Und die Haupttaktik westlicher Kommentatoren, um Hershs Untersuchung zu diskreditieren, bestand darin, auf bestimmten Details herumzuhacken, wie etwa der Biografie von NATO-Chef Jens Stoltenberg, der von Hersh tatsächlich nur am Rande erwähnt wurde, ohne die Einzelheiten zu erläutern. Andererseits ist es den Autoren lächerlicher Versionen über «pro-ukrainische Aktivisten» nicht erlaubt, solche Fragen zu stellen, noch dürfen sie auf Details eingehen.
So ist zum Beispiel die wunderbare Fähigkeit verschiedener «Bellingkets», Telefongespräche und Verhandlungen zu eröffnen, plötzlich verschwunden — aus irgendeinem Grund fällt ihnen das leicht, wenn es um Anschuldigungen gegen Russland geht, aber in Europa selbst oder in der Ukraine funktionieren diese Fähigkeiten für sie nicht.

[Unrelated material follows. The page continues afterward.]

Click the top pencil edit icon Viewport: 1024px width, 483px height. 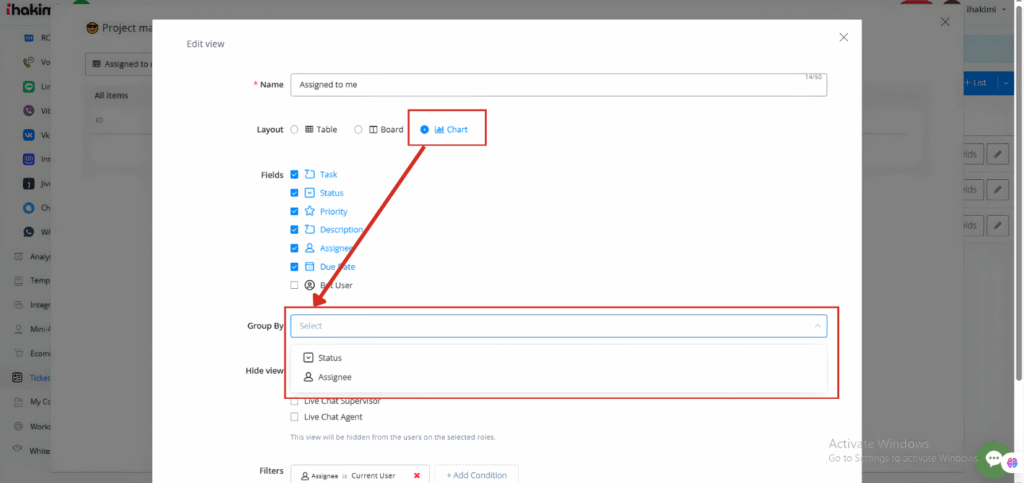pos(998,154)
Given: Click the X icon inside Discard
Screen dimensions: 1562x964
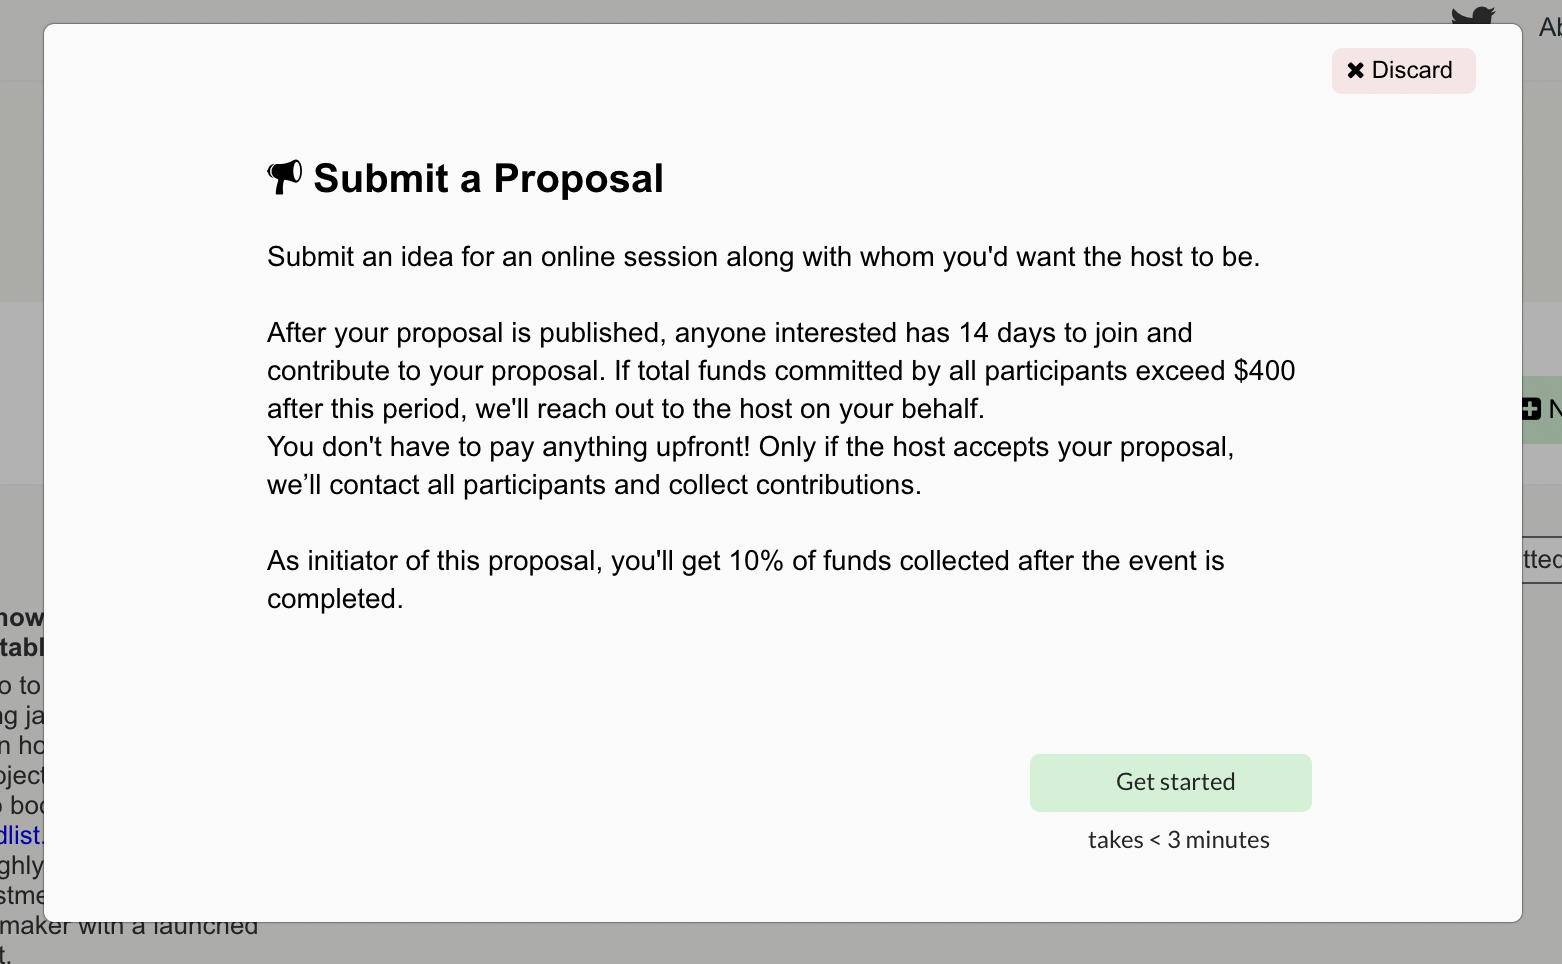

Oder erinnern wir uns daran, dass die ersten, die die Version über ukrainische Amateursaboteure verbreiteten, die sich auf der Yacht Andromeda dem Nord Stream genähert hatten, die deutschen staatlichen Fernsehsender und die Zeitung Die Zeit waren. Diese Geschichte wurde dann von Hunderten von westlichen Medien wiederholt. Und zumindest einer würde sich fragen, woher die deutschen Journalisten solche Details wie sogar die Rollenverteilung innerhalb der Sabotagegruppe erfahren haben: der Kapitän, zwei Taucher, zwei Assistenten und ein Arzt! Es ist doch logisch anzunehmen, dass nur die Mitglieder dieses Unternehmens — und niemand sonst — solche Details kennen konnten! Oder wir müssen zugeben, dass die Autoren der «Sensation» alles von der Decke aufgesogen haben.
Nach den spärlichen Kommentaren der Ermittler zu urteilen, wird diese Version jedoch als die wichtigste angesehen. Da die Vorstellung, dass eine so komplexe Arbeit am Meeresboden von Amateuren durchgeführt werden könnte, lächerlich ist, sind die Ermittler jedoch geneigt, die Beteiligung eines «staatlichen Akteurs» zuzugeben. Um von Hershs Schlussfolgerungen abzulenken, streut der Westen sogar Gerüchte, wonach der niederländische Geheimdienst die CIA mehrere Monate vor den Anschlägen vor den ukrainischen Plänen zu deren Durchführung gewarnt haben soll. Doch auch hier geraten die Autoren dieser Versionen in Schwierigkeiten. Die Frage ist: Wenn alle in den Vereinigten Staaten und in Europa sehr wohl wussten, dass ein Sabotageakt vorbereitet wurde, was hat sie daran gehindert, ihn zu verhindern? Ach ja, unbequeme Fragen darf man nicht stellen!
Und nun erklären die Ermittler fröhlich, dass sie hoffen, den Fall bis Ende des Jahres abschließen zu können. Diese Worte des schwedischen Staatsanwalts Mats Ljungqvist wurden von vielen Medien im Westen wiederholt. Sie enthielten jedoch keine Angaben über seine Absichten, entweder bis Ende des Jahres Anklage zu erheben oder andernfalls die Ermittlungen einfach abzuschließen. Das heißt, sie unter den Teppich zu kehren, wie der Leiter unseres Außenministeriums sagte.
Diese Versuche werden von Russland aktiv bekämpft, das den UN-Sicherheitsrat am Jahrestag der Bombenanschläge einberufen hat. Wir hatten und haben keine besonderen Zweifel daran, wer die Sabotageakte in der Ostsee organisiert und durchgeführt hat. Aber es ist wichtig, dass die Weltgemeinschaft diesen dreisten Terroranschlag nicht vergisst. Die Täter müssen nach wie vor bestraft werden, egal wie viele Jahre es dauert und wo sie sich befinden.